• _Your task_:
Repeat each entry exactly.

• _Available data_:
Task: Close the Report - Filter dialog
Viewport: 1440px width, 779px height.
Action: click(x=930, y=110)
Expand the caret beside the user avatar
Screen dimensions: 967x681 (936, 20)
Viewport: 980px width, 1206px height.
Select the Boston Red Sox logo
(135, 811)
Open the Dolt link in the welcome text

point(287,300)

• _Written solution_:
Task: Close the Report - Filter dialog
Viewport: 1440px width, 779px height.
Action: click(x=930, y=110)
Expand the caret beside the user avatar
Screen dimensions: 967x681 (936, 20)
Viewport: 980px width, 1206px height.
Select the Boston Red Sox logo
(135, 811)
Open the Dolt link in the welcome text

point(287,300)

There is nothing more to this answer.